- [What to work on] Below is a block of records; reproduce all of them exactly and leave out any pictures.

- Opening Delimiter -

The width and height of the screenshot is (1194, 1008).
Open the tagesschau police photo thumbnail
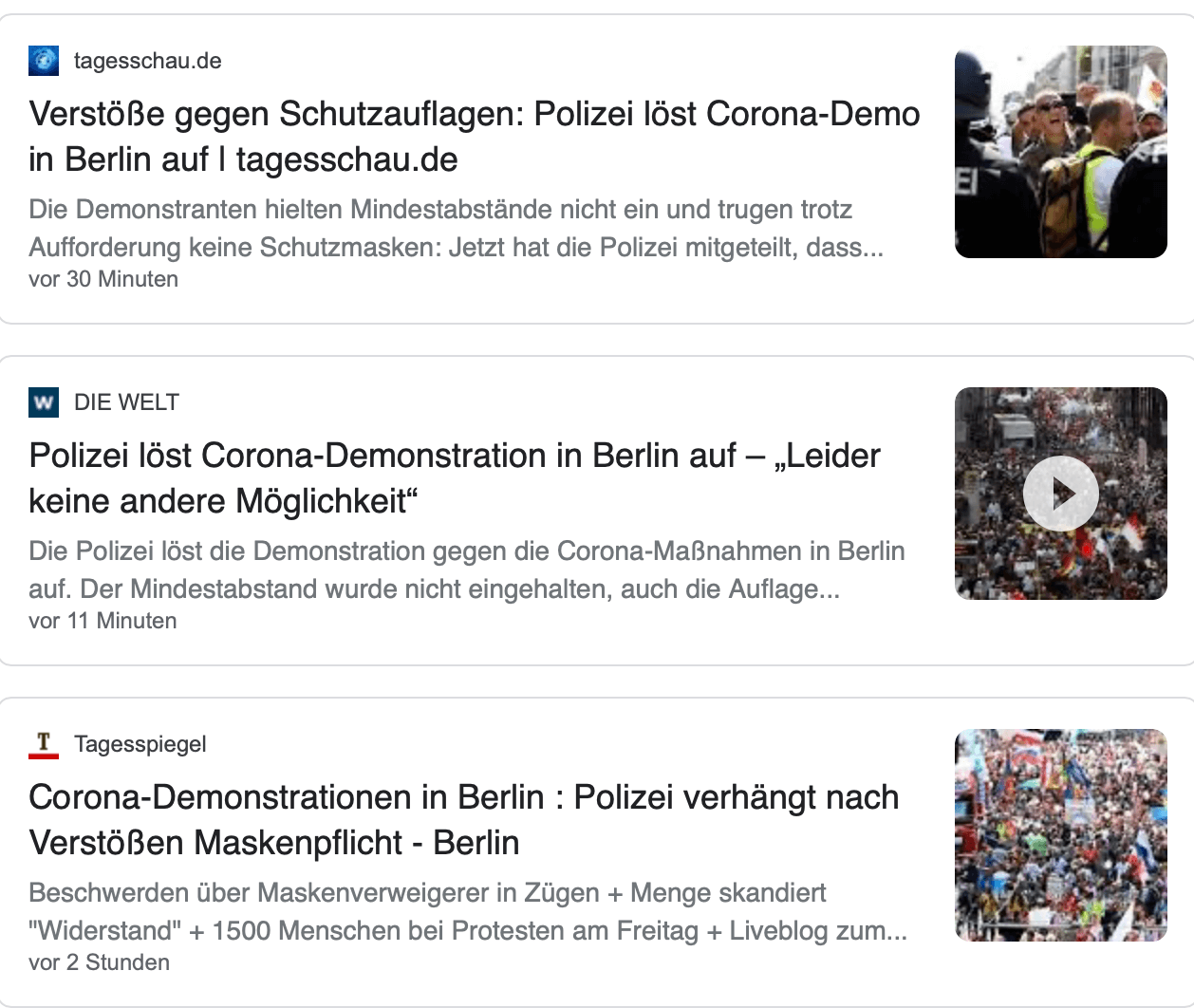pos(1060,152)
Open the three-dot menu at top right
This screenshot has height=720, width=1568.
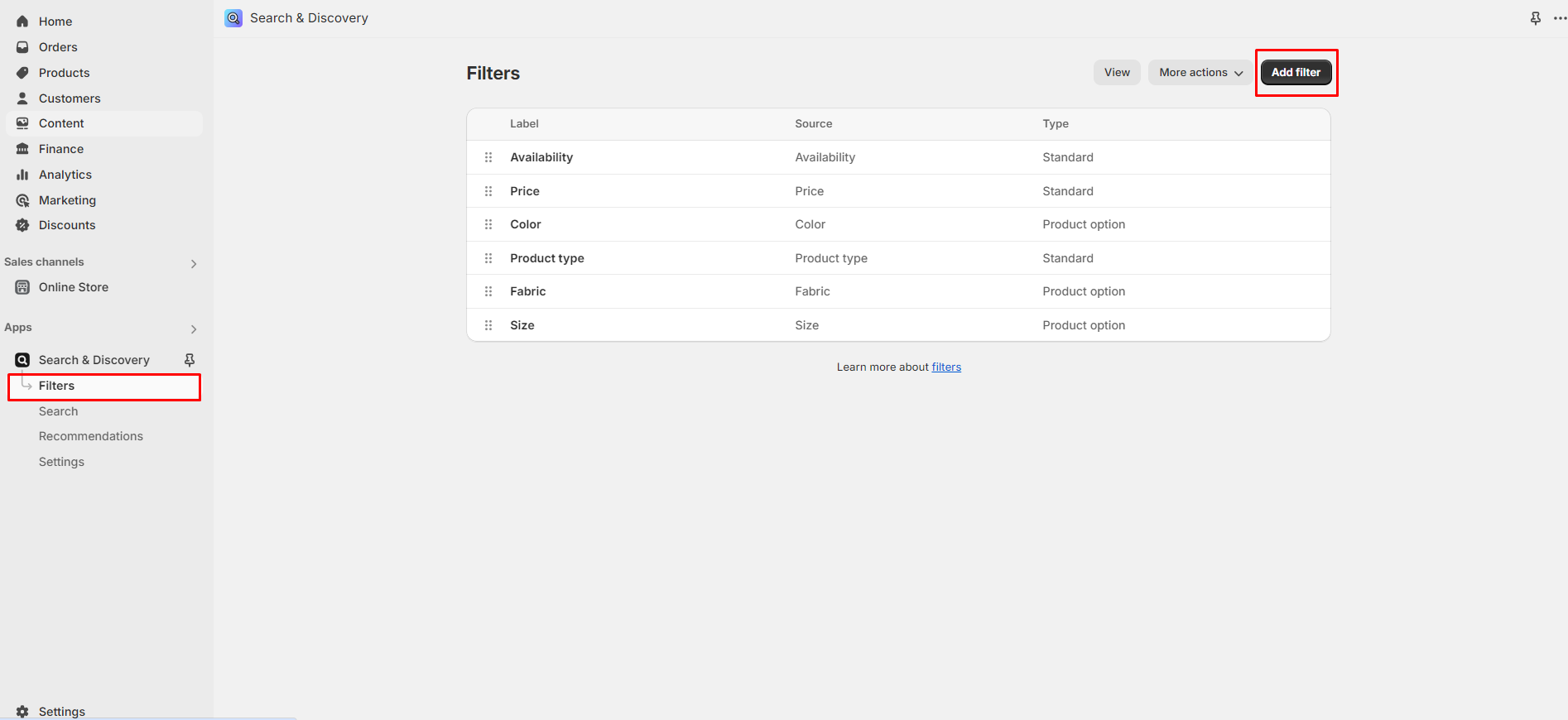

- Closing Delimiter -

- [Response]
The width and height of the screenshot is (1194, 1008).
Open the tagesschau police photo thumbnail
pos(1060,152)
Open the three-dot menu at top right
This screenshot has height=720, width=1568.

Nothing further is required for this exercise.